» **TASK**: Please take the records that follow and repeat exactly the lines starting with the line with "You are a computer-use agent. The height" and going on through the line with "Toggle lock on".

=== Section Start ===

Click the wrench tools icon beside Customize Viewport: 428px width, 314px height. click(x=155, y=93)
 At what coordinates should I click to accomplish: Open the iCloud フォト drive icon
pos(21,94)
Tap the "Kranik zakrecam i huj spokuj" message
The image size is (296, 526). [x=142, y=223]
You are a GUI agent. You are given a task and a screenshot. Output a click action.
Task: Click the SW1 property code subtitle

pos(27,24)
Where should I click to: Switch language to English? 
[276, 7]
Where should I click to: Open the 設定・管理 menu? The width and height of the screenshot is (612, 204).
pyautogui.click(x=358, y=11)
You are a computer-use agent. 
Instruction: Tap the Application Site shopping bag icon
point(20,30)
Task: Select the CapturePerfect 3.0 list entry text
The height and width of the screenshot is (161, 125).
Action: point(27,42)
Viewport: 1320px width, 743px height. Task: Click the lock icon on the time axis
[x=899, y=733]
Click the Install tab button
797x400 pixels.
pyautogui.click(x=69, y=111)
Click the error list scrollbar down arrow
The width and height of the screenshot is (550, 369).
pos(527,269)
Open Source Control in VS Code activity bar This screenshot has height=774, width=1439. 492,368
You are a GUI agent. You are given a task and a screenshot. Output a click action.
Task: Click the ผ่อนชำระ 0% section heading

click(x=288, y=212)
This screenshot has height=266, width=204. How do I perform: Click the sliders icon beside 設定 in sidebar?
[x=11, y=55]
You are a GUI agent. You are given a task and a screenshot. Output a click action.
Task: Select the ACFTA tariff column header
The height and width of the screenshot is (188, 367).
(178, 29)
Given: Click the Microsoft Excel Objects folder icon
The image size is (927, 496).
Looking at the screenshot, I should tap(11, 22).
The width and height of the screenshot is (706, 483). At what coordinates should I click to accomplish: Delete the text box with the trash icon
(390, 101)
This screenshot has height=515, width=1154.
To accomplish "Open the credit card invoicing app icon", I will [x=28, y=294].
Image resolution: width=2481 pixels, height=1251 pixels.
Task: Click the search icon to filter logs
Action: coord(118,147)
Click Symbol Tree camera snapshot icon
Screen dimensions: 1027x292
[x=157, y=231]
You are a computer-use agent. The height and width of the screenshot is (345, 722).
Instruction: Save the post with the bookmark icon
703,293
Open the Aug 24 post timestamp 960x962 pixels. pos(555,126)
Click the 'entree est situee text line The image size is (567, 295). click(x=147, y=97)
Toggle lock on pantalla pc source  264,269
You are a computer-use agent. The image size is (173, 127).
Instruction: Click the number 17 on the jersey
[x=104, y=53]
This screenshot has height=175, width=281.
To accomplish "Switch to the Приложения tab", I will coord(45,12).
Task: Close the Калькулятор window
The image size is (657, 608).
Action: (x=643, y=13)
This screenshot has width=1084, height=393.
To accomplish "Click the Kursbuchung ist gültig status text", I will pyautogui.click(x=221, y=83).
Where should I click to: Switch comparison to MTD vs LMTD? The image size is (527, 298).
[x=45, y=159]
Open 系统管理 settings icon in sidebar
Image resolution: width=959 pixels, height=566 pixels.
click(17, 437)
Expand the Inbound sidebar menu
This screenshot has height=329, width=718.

=== Section End ===

» **RESULT OF THE EXERCISE**:
You are a computer-use agent. The height and width of the screenshot is (345, 722).
Instruction: Save the post with the bookmark icon
703,293
Open the Aug 24 post timestamp 960x962 pixels. pos(555,126)
Click the 'entree est situee text line The image size is (567, 295). click(x=147, y=97)
Toggle lock on pantalla pc source  264,269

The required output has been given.